A sanha demolitória é um dos signos da rudeza do bicho-homem. Uma coisa é a urgência do chamado progresso, outra a destruição de legados de uma era, testemunhos da história que deveriam servir como lições para a posteridade. A substituição de construções antigas por novas nem sempre atende aos requisitos da estética. Um utilitarismo raso, uma cupidez para utilização de cada centímetro de espaço, numa visão estritamente material e econômica das coisas motivam a destruição impiedosa.

Verdade que isso não acontece apenas entre nós. A leitura das "Recordações da Infância e Juventude" de Ernest Renan me trouxe à lembrança algumas perdas que ainda lamento. Ao estudar dois anos de Filosofia como introdução à Teologia, ele foi para o Seminário de Issy, então uma aldeia situada após as últimas casas de Vaugirard. A construção "foi a residência de subúrbio de Marguerite de Valois, a primeira mulher de Henrique IV, desde 1606 até sua morte, em 1615". Após a morte da Rainha Margot, diversas outras famílias parisienses a ocuparam até 1655. Para transformá-la em Seminário, a casa foi santificada: "Nada foi alterado no pequeno pavilhão da rainha; acrescentaram-lhe amplas dependências laterais e retocaram-lhe ligeiramente a pintura. As Vênus que a adornavam foram transformadas em Virgens; dos Amores fizeram-se anjos. Os emblemas com alegorias espanholas, que enchiam os espaços inaproveitados, não chocavam ninguém. Uma bela peça adornada com quadros inteiramente profanos foi, há cinquenta anos, recoberta de cal; ainda hoje bastaria talvez uma lavagem para que ressurgissem todas essas pinturas".

Recordei-me da visita que Francisco Vicente Rossi e eu fizemos ao Padre Ditmar Graeter, que fora nosso professor no Colégio Divino Salvador. Fomos à sua casa, na floresta negra, Alemanha, entre 1975 e 1976. Ao nos mostrar a sede da Casa Salvatoriana, contou que as pinturas do Olimpo, feitas pelo proprietário anterior, foram validadas como se reconstituíssem os céus. Uma adaptação protetora da obra de arte. Não foi preciso cobri-la de tinta.

Enquanto isso, o nosso edifício do Ginásio Divino Salvador, dois grandes blocos antecedidos por um enorme jardim, um chafariz permanentemente ligado, a recair sobre o abrigo circular dos peixes dourados, o caramanchão para a leitura dos breviários e toda a vegetação, deu lugar a um grande bloco sem verde.

Quantas outras edificações não vieram abaixo, para permitir o que o lucro imobiliário considera melhor aproveitamento, mas que têm um custo incalculável no apagar da História?

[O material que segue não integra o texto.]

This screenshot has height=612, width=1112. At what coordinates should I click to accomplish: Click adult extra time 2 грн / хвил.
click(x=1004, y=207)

Lembro-me do velho "Asilo dos Velhos" na rua do Rosário, na formatação original do Mosteiro de São Bento, com um bosque lateral que poderia ter sido transformado em parque, a "Escola Normal", que deu lugar a um prédio do Correio, despido das palmeiras imperiais que a adornavam.

Por pouco o Solar do Barão de Jundiaí não veio abaixo, assim como a Ponte em arco, mais conhecida como "Ponte Torta" e que de torta não tem nada. É um exemplar raríssimo de construção ao estilo romano.

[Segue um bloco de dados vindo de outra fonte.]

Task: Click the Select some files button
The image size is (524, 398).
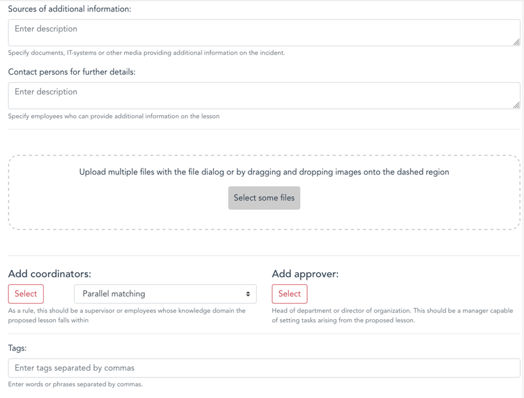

Quando se falava em "tombamento", em Jundiaí, a chacota era que essa restrição ao direito de propriedade se faria com um trator... E é melhor parar por aqui. Entrariam os belíssimos exemplares de residência familiar, substituídos por estacionamentos, o descaso para com os sepulcros da nobiliarquia local no Cemitério Nossa Senhora do Desterro e as sedes de fazenda que viraram loteamento.

Mas quem se comove com as demolições? São poucos e insignificantes.